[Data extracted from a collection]
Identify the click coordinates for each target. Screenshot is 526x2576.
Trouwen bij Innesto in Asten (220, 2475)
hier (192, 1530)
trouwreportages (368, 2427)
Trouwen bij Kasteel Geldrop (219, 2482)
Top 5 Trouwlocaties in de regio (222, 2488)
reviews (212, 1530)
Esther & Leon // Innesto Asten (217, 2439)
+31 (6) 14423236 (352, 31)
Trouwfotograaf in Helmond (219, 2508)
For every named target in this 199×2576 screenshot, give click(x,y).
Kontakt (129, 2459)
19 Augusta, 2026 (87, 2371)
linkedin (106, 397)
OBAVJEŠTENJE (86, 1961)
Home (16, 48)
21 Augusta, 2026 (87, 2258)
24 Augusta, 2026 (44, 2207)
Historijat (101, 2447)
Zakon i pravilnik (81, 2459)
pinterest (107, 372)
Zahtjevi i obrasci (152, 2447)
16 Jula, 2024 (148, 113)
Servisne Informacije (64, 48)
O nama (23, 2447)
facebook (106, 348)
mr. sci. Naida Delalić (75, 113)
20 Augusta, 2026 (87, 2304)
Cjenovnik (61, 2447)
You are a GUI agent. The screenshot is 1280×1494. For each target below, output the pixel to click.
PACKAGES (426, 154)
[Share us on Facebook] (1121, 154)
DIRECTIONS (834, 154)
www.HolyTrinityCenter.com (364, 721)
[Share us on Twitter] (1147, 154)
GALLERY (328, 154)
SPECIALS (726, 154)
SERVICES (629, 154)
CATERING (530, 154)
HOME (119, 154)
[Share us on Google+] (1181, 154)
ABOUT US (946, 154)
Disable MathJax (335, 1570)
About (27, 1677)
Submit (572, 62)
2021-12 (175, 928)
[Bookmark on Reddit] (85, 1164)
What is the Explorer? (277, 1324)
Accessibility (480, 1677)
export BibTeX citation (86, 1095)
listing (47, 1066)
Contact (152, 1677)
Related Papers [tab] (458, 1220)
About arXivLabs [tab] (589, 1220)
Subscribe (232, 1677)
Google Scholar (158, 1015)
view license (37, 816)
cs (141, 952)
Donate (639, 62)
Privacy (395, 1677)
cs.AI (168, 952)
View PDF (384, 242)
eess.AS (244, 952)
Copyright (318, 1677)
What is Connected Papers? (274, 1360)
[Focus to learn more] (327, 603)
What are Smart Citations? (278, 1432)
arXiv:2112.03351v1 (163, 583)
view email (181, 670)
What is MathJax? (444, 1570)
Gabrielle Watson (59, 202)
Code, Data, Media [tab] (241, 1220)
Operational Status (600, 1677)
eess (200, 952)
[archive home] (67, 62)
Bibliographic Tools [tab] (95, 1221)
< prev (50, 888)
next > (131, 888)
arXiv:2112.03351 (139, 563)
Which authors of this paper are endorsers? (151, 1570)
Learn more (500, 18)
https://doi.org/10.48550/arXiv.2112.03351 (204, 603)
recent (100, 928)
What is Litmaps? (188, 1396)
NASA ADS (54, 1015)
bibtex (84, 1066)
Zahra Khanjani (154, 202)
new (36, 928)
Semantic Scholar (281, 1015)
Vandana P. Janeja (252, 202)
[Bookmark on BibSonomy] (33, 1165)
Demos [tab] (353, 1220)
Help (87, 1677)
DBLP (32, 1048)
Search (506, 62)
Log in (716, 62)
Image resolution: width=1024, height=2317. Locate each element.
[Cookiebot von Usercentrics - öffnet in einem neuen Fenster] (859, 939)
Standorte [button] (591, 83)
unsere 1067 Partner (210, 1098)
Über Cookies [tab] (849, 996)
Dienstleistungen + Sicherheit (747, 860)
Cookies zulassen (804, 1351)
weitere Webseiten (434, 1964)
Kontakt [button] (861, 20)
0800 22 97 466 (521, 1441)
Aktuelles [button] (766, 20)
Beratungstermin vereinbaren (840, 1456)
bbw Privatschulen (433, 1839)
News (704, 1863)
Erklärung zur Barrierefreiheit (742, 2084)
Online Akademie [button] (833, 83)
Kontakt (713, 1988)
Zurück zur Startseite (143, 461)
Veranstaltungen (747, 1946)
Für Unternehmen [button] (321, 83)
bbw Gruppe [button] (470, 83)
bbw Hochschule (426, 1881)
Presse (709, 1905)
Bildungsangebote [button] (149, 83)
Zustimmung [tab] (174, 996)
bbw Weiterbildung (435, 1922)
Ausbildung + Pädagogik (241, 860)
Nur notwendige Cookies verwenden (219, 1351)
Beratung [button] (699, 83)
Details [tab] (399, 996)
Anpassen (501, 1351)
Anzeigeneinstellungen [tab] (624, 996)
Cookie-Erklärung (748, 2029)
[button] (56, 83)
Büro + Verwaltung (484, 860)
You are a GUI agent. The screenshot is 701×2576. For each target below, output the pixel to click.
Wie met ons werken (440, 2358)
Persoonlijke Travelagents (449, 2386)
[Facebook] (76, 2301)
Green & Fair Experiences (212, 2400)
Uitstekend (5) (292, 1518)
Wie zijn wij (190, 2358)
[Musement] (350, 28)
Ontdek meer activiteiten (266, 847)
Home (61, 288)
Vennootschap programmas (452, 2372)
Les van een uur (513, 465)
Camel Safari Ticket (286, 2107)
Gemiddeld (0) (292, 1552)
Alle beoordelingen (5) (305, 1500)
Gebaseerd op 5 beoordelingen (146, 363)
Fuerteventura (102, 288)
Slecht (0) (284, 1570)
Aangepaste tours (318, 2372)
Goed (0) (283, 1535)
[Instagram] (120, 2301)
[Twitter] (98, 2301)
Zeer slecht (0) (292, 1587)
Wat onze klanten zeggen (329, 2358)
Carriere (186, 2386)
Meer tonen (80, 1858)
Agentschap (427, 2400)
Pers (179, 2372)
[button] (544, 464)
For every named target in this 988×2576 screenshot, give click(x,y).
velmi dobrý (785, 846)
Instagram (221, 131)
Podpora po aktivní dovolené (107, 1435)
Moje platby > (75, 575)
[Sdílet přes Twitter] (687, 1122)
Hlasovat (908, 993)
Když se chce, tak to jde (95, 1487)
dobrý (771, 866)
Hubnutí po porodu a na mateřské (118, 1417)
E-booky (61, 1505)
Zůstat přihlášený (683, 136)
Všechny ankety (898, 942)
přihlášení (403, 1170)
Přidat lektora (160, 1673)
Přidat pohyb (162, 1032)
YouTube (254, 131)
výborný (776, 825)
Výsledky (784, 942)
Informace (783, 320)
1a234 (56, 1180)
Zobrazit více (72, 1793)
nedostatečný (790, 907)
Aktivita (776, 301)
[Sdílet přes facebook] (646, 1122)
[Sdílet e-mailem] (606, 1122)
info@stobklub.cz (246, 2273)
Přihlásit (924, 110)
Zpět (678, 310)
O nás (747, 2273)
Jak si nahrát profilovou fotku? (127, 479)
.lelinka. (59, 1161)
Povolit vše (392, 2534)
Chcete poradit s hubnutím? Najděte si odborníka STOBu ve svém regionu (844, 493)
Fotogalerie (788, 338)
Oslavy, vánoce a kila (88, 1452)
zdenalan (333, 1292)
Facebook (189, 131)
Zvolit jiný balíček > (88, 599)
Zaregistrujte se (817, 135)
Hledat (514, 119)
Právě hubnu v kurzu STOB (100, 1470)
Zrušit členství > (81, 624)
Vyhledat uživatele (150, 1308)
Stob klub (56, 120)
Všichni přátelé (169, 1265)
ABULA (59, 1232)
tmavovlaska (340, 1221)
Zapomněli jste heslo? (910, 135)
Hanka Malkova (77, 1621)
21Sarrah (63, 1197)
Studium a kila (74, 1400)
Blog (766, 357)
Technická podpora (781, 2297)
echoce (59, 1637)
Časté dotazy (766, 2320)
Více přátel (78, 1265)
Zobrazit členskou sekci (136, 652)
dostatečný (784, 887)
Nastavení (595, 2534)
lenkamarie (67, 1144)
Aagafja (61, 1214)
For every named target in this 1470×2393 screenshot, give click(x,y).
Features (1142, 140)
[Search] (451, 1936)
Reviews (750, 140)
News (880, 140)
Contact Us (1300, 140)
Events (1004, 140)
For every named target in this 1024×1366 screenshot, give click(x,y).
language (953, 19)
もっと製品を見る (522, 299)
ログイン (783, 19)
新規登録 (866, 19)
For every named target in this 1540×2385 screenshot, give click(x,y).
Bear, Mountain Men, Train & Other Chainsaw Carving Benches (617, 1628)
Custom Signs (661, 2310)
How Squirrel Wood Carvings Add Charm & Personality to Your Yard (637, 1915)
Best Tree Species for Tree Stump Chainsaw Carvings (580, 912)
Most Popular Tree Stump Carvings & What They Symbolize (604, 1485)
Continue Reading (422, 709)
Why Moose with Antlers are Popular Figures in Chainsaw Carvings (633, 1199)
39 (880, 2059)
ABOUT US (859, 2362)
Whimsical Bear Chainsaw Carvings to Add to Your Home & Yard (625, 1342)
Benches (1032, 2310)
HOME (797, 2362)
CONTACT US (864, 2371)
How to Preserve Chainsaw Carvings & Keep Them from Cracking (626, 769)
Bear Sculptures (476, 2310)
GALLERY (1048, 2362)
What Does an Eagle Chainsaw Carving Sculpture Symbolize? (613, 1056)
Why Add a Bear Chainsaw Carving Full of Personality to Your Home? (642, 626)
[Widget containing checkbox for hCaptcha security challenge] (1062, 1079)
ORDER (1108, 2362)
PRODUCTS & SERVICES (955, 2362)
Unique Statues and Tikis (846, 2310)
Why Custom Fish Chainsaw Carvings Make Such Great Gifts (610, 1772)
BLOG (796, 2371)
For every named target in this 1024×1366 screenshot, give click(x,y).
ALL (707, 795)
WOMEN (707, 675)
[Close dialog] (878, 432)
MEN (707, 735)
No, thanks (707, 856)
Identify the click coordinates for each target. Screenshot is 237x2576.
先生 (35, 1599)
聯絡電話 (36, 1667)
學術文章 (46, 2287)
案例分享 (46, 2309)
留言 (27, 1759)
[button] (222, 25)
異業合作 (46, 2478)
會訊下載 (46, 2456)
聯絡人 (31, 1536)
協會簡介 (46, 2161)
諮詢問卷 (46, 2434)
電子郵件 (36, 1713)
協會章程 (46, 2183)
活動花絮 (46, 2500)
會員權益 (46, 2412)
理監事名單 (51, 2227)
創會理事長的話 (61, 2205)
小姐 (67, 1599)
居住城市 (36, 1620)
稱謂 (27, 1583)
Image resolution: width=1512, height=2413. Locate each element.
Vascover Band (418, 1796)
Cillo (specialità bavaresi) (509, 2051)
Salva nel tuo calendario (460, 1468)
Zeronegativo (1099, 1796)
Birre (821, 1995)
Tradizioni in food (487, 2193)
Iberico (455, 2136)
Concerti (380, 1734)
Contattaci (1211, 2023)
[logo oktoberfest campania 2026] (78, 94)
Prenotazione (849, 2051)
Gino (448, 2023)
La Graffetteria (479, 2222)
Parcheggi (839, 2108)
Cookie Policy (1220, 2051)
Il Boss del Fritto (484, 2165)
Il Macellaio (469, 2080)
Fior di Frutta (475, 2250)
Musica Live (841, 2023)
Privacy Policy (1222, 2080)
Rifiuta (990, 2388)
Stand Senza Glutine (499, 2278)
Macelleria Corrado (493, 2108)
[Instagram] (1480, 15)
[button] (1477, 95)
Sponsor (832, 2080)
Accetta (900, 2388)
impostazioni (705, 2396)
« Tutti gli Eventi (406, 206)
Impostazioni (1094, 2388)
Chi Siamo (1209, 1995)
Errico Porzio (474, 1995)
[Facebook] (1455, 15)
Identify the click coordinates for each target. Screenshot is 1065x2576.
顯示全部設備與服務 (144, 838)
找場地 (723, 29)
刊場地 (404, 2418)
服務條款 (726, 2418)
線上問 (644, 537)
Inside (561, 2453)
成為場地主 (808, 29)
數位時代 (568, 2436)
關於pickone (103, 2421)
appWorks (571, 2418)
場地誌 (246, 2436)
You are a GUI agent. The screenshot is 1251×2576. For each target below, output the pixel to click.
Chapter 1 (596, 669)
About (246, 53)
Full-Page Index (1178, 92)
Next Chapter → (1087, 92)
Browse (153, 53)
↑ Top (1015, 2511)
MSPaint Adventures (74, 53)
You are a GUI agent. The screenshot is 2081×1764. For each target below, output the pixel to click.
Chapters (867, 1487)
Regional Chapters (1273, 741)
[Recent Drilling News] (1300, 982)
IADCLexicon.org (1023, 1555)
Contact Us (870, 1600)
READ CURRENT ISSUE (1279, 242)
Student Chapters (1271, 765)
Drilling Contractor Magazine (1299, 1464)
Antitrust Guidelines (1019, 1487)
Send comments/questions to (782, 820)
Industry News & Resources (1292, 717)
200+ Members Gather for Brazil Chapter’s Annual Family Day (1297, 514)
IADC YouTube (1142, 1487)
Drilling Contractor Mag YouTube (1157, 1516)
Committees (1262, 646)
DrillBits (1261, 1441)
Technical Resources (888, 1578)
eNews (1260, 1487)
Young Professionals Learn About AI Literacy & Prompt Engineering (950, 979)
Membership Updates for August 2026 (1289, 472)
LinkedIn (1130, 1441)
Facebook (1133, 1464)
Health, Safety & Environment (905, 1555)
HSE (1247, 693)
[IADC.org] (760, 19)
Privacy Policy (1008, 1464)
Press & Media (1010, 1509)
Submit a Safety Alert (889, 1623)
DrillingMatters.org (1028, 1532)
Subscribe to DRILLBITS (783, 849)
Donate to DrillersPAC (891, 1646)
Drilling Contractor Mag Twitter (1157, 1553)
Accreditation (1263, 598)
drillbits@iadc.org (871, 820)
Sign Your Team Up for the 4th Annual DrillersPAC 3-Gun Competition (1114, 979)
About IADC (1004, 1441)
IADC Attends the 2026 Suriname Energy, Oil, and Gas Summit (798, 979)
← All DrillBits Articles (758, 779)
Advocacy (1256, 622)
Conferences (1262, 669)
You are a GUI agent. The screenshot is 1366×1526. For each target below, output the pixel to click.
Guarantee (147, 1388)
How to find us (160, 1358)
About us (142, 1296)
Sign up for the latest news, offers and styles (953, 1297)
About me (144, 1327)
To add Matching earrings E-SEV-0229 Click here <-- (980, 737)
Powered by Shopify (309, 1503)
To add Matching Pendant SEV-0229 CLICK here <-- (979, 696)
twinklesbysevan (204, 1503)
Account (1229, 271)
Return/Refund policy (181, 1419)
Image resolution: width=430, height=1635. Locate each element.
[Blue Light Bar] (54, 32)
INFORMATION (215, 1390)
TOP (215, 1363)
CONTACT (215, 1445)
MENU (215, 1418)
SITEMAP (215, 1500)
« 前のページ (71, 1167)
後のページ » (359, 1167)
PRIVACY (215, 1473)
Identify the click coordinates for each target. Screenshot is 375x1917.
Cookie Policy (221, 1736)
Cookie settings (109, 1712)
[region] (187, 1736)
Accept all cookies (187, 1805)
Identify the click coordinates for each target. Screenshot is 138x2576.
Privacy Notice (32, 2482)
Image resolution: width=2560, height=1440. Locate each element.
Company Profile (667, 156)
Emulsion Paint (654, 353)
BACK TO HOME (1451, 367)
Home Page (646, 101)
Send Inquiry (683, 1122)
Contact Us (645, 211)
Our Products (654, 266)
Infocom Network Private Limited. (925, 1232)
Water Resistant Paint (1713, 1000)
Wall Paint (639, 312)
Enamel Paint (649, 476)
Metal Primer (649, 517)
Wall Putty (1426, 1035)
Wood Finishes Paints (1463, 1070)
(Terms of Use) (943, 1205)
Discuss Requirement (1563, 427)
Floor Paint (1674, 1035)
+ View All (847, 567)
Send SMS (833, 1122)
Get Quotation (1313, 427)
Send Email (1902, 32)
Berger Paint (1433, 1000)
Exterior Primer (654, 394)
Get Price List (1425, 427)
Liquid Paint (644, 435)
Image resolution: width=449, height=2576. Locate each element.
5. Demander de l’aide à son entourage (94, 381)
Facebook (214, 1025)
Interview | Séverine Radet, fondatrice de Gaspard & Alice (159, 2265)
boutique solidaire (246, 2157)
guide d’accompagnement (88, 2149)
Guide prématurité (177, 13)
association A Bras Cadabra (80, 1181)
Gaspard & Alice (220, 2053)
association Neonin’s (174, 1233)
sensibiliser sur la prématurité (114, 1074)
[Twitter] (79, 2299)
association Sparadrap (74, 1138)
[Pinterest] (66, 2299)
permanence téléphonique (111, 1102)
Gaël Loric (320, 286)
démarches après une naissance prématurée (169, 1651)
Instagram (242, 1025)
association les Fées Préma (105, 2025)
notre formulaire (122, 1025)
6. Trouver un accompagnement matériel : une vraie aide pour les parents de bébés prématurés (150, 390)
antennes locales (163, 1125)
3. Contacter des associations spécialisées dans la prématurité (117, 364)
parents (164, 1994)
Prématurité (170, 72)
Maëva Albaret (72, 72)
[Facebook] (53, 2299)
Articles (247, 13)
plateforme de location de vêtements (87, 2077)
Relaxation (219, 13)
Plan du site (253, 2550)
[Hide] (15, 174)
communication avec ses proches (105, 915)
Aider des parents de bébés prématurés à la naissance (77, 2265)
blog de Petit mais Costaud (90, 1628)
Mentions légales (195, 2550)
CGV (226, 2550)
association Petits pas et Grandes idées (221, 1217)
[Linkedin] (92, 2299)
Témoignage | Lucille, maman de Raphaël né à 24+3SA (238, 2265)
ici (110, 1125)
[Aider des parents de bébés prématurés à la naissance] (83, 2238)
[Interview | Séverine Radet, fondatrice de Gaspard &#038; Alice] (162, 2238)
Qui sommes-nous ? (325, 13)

● **Your goal**
From the records above, reproduce exactly the lines from the one with "Floor Paint (1674, 1035)" to the one with "Liquid Paint (644, 435)", both included, and no others.

● **Answer section**
Floor Paint (1674, 1035)
+ View All (847, 567)
Send SMS (833, 1122)
Get Quotation (1313, 427)
Send Email (1902, 32)
Berger Paint (1433, 1000)
Exterior Primer (654, 394)
Get Price List (1425, 427)
Liquid Paint (644, 435)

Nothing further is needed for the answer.